§ INPUT MATERIAL
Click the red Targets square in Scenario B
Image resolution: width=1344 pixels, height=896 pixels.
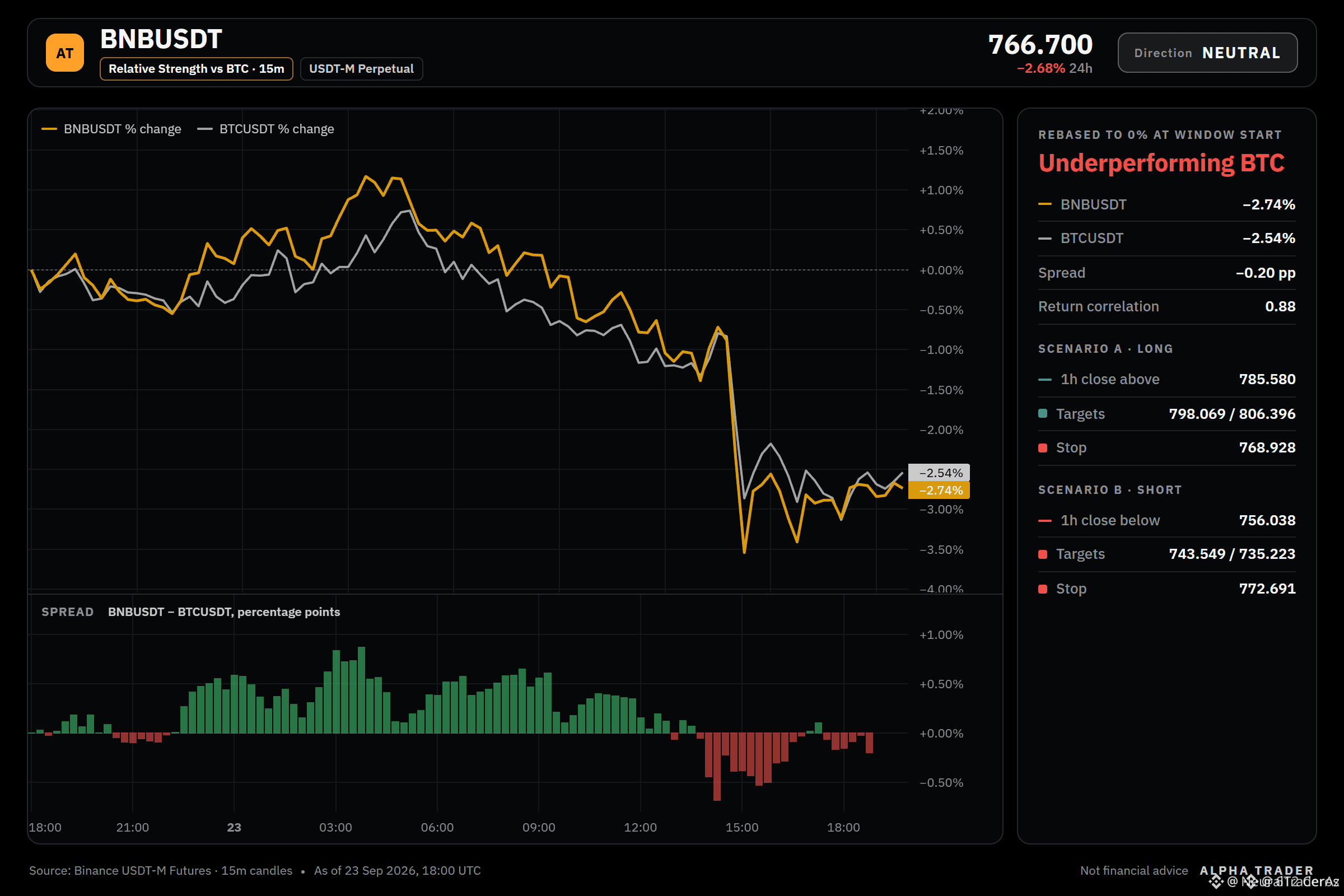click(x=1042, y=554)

==

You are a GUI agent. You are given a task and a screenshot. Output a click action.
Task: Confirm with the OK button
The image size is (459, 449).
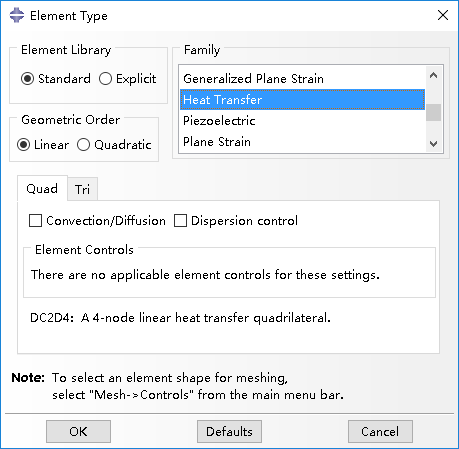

§ WORK TO COMPLETE
Shift every coordinate in the answers by -60 and write out again all the lines starting at the line that contains "Click the red Targets square in Scenario B" and ending at the line that contains "click(x=1042, y=554)", both of them included. Give only those lines, in full, and leave out the pictures.

§ SOLUTION TO THIS EXERCISE
Click the red Targets square in Scenario B
Image resolution: width=1344 pixels, height=896 pixels.
click(x=982, y=494)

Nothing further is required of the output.